<<<<

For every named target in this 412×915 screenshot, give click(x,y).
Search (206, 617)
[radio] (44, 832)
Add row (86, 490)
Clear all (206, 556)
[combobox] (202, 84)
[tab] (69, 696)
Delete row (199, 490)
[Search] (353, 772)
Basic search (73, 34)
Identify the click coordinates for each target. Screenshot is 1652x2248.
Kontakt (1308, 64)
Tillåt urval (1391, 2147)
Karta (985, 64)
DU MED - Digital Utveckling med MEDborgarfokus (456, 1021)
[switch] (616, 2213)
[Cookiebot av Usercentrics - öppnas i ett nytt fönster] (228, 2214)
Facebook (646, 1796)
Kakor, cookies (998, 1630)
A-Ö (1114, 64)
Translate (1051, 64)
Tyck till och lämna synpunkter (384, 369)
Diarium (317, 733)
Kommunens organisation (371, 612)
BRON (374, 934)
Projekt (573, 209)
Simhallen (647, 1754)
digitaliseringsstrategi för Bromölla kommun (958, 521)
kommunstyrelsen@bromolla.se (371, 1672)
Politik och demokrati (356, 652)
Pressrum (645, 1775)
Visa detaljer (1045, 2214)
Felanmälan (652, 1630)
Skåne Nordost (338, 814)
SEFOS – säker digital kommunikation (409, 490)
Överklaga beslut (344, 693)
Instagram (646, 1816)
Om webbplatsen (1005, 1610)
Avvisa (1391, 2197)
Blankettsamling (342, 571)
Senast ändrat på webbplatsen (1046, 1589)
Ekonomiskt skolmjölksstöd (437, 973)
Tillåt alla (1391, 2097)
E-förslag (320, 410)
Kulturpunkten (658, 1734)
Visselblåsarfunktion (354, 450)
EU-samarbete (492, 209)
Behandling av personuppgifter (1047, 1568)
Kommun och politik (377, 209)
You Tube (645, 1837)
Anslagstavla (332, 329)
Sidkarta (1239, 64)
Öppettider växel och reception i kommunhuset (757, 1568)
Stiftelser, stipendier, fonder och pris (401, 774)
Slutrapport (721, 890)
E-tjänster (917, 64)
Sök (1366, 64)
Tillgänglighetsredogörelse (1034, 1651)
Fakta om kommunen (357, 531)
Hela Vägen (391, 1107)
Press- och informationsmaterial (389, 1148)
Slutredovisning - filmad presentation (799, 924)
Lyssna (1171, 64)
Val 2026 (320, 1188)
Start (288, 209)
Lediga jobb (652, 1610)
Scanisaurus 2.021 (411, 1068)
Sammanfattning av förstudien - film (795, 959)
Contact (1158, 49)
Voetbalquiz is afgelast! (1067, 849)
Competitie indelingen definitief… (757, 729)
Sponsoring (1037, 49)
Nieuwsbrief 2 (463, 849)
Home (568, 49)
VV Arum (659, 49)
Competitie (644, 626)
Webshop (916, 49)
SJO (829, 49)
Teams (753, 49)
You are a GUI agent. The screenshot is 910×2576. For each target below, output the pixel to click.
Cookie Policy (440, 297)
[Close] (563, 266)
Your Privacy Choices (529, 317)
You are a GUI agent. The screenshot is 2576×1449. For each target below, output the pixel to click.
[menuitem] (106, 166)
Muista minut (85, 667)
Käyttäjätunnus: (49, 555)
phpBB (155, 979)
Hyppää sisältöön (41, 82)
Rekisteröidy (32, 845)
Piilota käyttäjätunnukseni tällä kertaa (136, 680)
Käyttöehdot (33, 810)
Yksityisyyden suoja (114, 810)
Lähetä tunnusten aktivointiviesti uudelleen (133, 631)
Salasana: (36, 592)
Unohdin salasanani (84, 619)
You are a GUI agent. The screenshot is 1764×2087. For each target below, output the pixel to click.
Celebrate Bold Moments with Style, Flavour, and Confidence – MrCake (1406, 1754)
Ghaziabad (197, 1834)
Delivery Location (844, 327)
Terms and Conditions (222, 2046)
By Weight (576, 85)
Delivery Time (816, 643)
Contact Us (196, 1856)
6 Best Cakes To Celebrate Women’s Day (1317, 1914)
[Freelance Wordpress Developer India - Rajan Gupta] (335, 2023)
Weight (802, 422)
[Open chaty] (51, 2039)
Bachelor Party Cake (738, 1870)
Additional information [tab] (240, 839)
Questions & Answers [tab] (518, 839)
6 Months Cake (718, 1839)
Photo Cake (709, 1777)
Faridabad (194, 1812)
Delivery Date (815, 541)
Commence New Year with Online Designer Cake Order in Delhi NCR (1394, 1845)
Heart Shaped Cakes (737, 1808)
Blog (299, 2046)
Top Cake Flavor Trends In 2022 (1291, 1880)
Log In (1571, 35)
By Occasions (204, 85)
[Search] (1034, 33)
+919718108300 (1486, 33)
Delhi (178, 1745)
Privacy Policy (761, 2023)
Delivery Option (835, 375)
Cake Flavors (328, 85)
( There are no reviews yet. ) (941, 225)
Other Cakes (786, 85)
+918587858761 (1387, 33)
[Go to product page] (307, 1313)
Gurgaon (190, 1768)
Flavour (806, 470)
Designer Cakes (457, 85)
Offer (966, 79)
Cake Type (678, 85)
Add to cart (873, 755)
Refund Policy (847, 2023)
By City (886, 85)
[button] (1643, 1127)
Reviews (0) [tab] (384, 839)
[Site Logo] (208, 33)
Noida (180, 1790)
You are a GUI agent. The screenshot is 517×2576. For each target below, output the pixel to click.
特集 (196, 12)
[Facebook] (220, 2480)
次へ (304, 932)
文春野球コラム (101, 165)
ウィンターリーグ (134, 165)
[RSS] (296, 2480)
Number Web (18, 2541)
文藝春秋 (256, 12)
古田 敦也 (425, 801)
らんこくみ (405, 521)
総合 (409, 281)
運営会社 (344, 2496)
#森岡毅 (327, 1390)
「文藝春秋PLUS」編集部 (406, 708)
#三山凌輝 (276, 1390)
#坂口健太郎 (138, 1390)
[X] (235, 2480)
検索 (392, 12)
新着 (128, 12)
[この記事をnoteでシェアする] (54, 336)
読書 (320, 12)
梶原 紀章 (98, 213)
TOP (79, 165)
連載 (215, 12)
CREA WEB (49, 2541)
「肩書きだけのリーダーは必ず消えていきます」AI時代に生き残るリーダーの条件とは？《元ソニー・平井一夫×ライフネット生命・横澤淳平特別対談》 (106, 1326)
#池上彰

>>>>

Above are some lines. Repeat exactly, and only, those from the line that has "E-tjänster (917, 64)" through the line that has "Scanisaurus 2.021 (411, 1068)".

### Exercise answer
E-tjänster (917, 64)
Sök (1366, 64)
Tillgänglighetsredogörelse (1034, 1651)
Fakta om kommunen (357, 531)
Hela Vägen (391, 1107)
Press- och informationsmaterial (389, 1148)
Slutredovisning - filmad presentation (799, 924)
Lyssna (1171, 64)
Val 2026 (320, 1188)
Start (288, 209)
Lediga jobb (652, 1610)
Scanisaurus 2.021 (411, 1068)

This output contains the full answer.